Por estes dias, procurando preencher a grade da programação esportiva, um canal de televisão reapresentou o filme Pelé Eterno, de Aníbal Massaíni Neto, lançado em 2004. Na época, escrevi uma crítica para um blog santista e agora, também por falta de temas atuais, volto ao assunto.

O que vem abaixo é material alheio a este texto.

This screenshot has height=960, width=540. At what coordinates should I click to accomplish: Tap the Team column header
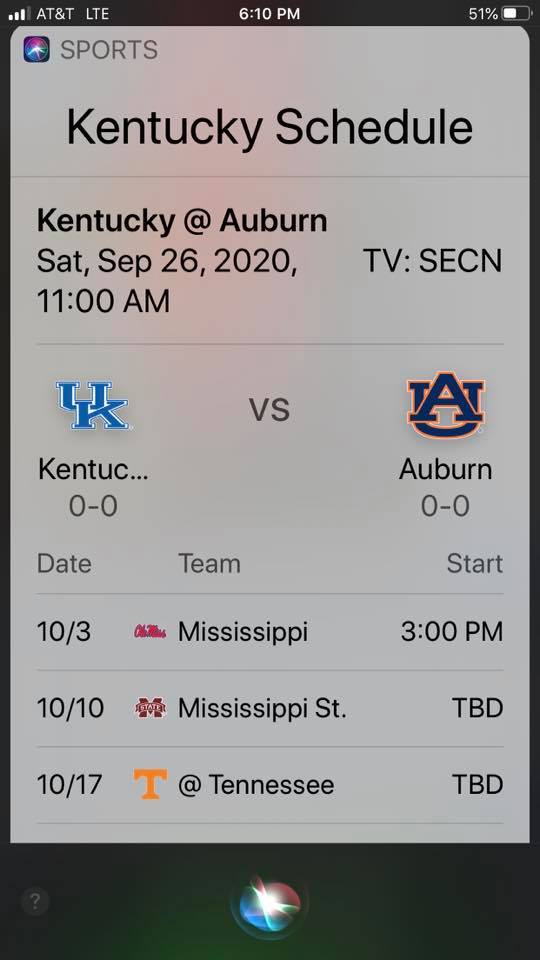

No cartaz do filme e com o pai Dondinho, na Vila
Os gols estão lá, em grande quantidade. Alguns inéditos, como os de um esquecido torneio vencido pelo Santos em Nova York, 1966, logo após o fracasso da seleção brasileira no mundial da Inglaterra, com goleadas de 4 sobre Benfica (praticamente a seleção portuguesa que nos surrou na Copa) e Inter de Milão. Tem até os dois gols antológicos que se perderam, como aquele que concluiu uma sucessão de chapéus sobre quatro juventinos, na distante Rua Javari do final dos anos 1950. Este, reproduzido com os recursos da computação gráfica, dá uma boa ideia do que foi a jogada, da qual resta hoje a foto de um dos irmãos Herrera (Rafael? Paco? José?) e raríssimas testemunhas.
Está lá, também, o famoso gol de placa no Maracanã, início dos anos 1960, fechando a goleada sobre o Fluminense, estranhamente surrupiado do vídeo quase integral da partida ainda existente. Neste caso, a recriação contou com a participação de atores, em cenas que se fundem às imagens reais e tentam refazer o percurso do craque e da bola, desde a zona defensiva do seu time até o fundo das redes adversárias. Mas aqui o resultado não é tão bom. Vale pelo registro, como a dizer que aquele momento mágico do futebol realmente aconteceu. Não foi uma simples fantasia perpetuada no bronze.
Não faltam, ainda, as jogadas fabulosas, mesmo quando não resultaram em alguns dos 1.200 e tantos gols, e registram-se praticamente todos os grandes momentos do biografado, em campo ou fora dele. Festas, homenagens, honrarias e condecorações; encontros com as maiores autoridades mundiais, do Papa a presidentes norte-americanos, reis e rainhas. Da guerra interrompida na África a incidentes meramente pitorescos, como o do juiz que ousou expulsá-lo de campo na Colômbia e acabou expulso pelo público.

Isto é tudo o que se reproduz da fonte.